Aim of the task:
How many lines in the data below contain the string "three"? Reply with the number only.
=== Input records ===
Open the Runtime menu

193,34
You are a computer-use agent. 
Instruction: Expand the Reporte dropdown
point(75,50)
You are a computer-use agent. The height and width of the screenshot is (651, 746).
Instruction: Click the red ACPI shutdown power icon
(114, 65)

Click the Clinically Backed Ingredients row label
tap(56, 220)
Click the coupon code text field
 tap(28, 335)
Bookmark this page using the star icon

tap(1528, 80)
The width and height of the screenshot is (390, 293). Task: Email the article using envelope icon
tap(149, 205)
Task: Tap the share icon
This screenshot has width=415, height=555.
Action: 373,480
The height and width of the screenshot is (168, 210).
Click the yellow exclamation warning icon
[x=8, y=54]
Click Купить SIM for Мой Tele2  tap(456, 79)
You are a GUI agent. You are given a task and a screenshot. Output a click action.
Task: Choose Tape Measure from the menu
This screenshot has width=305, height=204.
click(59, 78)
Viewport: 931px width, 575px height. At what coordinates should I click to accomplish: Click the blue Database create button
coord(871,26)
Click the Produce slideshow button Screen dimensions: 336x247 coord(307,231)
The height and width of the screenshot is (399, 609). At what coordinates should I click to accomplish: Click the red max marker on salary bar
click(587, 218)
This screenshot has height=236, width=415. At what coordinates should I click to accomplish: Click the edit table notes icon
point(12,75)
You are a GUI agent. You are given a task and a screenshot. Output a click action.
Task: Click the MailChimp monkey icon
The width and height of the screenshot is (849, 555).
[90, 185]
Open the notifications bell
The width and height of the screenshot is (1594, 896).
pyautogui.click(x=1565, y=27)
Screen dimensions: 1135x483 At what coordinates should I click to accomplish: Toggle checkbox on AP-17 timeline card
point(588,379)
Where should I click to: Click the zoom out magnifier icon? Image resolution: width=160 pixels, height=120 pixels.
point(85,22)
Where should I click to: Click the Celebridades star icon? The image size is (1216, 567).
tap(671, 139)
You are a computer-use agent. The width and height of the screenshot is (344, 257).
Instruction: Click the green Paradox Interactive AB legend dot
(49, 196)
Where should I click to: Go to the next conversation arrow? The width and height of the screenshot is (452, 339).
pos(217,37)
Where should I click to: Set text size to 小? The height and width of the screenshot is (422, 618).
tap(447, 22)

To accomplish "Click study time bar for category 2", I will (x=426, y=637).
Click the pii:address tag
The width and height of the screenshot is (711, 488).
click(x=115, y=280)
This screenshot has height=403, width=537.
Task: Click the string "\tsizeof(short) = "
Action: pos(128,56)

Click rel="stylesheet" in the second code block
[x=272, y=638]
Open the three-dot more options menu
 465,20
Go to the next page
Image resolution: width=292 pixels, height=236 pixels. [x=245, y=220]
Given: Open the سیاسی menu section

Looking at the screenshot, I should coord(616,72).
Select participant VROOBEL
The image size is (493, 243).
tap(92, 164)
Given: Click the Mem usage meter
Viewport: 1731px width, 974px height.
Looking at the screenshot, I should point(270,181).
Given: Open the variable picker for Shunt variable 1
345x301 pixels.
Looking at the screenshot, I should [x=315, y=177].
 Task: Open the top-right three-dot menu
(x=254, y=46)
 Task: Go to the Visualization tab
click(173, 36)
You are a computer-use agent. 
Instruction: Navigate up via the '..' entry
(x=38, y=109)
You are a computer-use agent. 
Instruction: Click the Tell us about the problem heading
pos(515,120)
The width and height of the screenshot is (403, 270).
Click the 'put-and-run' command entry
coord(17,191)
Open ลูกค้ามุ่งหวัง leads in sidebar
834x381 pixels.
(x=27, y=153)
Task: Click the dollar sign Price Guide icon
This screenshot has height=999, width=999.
===
Response to this exercise:
2